Once we came in and showered we went exploring through his old toys.  We found many things, but most especially the Weasel-ball which he is now crawling around after calling "Here, kitty kitty!"  Off to the What the Fluff? Festival!  I wonder what adventures we will find there.

Why is life so utterly full of s__t?

The back stairs have needed to be patched and painted since before the Bumble Bean was born.  We are working on the 4th year with no light over our table.  The house is a disaster.  Spell check isn't working; no surprise since the computer isn't working either.  I suspect that our bathtub is about to fall into the clinic.  Still no dehumidifier in the basement which makes anything that goes there become trash.  Did I mention the house is filthy, the yard is full of weeds and general detritus, nothing is ever put away, thrown away, cleaned, fixed, maintained.  Argh!  I think I'll move to Australia.

It's all a crock

I am 99.9% sure that diagnoses for the Bumble Bean are useless.  The sad part is, he can't get services without a diagnosis, the worse the diagnosis the better.  On the other hand, since the services tend to be one size fits all and the specialists agree that they have never encountered a little boy like the Bumble Bean how useful can the services be?  Can they actually be harmful?  Can they shake his confidence that he is perfect the way he is?  Can they make him feel like there is something wrong with him?  Of course they can!

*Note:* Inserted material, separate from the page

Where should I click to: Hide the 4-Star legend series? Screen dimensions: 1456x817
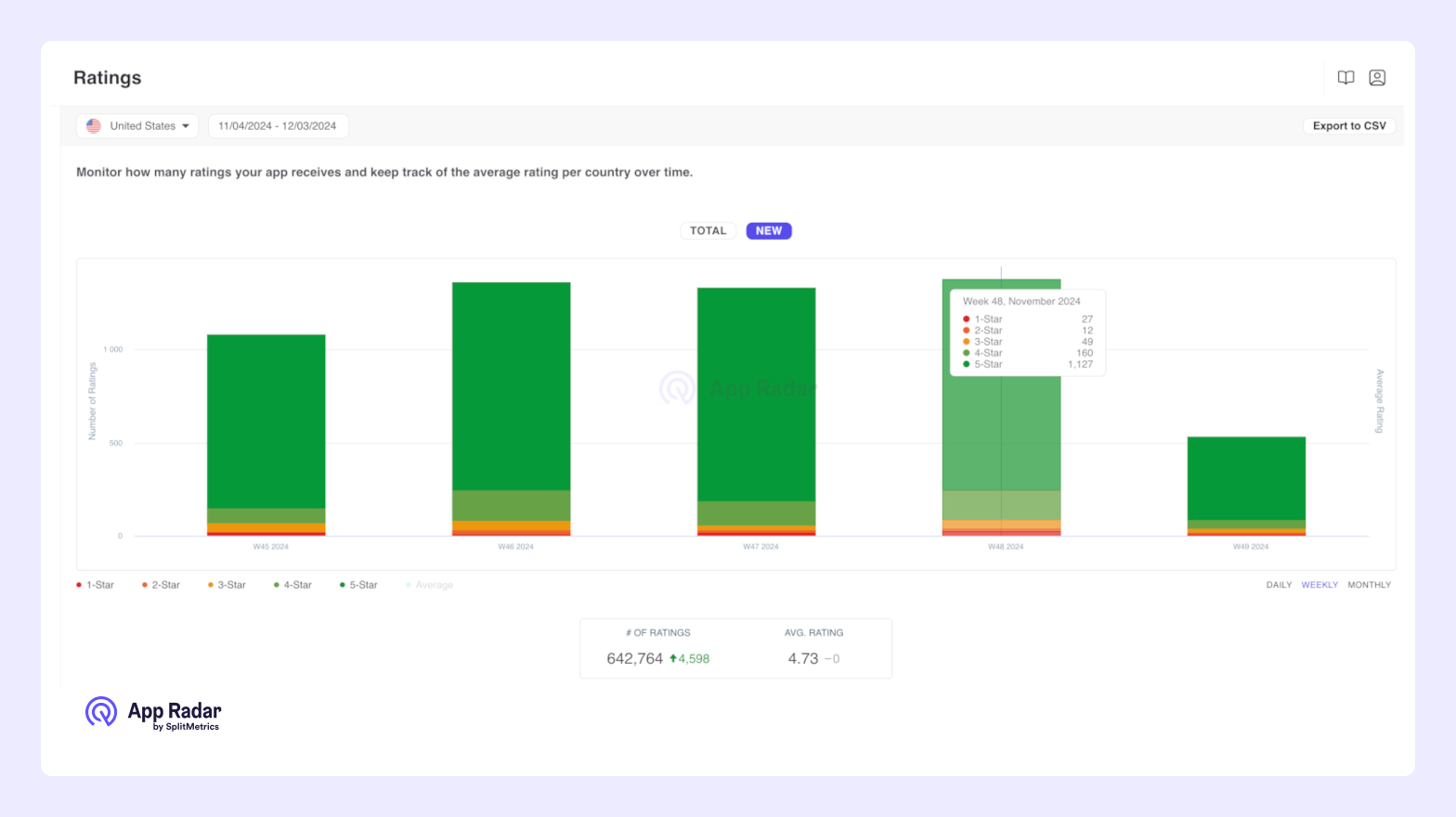tap(293, 585)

I have complete and absolute faith in the Bumble Bean.  He is an amazing little boy and he will grow into an amazing man: tall and strong, wise and kind.  It will be a journey not a destination as we have journeyed to where we are.  We will keep on.

The Guest House

This being human is a guest house.
Every morning a new arrival.

A joy, a depression, a meanness,
some momentary awareness comes
as an unexpected visitor.

Welcome and entertain them all!
Even if they're a crowd of sorrows,
who violently sweep your house
empty of its furniture,
still, treat each guest honorably.
He may be clearing you out
for some new delight.

The dark thought, the shame, the malice,
meet them at the door laughing,
and invite them in.

Be grateful for whoever comes,
because each has been sent
as a guide from beyond.


~ Rumi ~
(The Essential Rumi, versions by Coleman Barks)

24 September 2010

My Urban Gardening efforts to date

  • 1 very healthy rosemary plant
  • A couple dozen healthy Nasturtiums
  • 3 very sad and droopy lettuces planted from a paper strip of seeds (KMart)
  • 2 green peppers from 4 orange and yellow pepper plants (also KMart)
  • 2 dozen tiny tomatos (delicious!)
  • A parsley hedge
  • Spearmint monster growth
  • 2 4" eggplants (still growing)
By the time of our first frost (a few weeks away) I should be able to make a tiny meal of eggplant parmesan!
I think that next year I will hang my tomatoes from the second floor windows where they will get a lot more sun.  Meanwhile, this fall, I am going to spread some manure on the 2 raised beds in my front yard so it can winter-in.  I may seed clover for the first crop.

19 September 2010

Amphibians

I am on idea 4 for designing a mass-producible octopus.  I threw away the first 2.  The Bumble Bean has been bashing the 3rd one around. The poor thing has needed first aid on many occasions since he was a test and I had not expected him to need to stand up to the Bumble Standard.  The problem is that I have no time, the Bumble hates the sound of the sewing machine, and I want to design a fish, frog, lizard, sting ray, and any number of small leggy ocean critters thanks to Ponyo.  With problems like those, I can't get started so I sit and write about it instead.  I may attempt to post pictures one of these days.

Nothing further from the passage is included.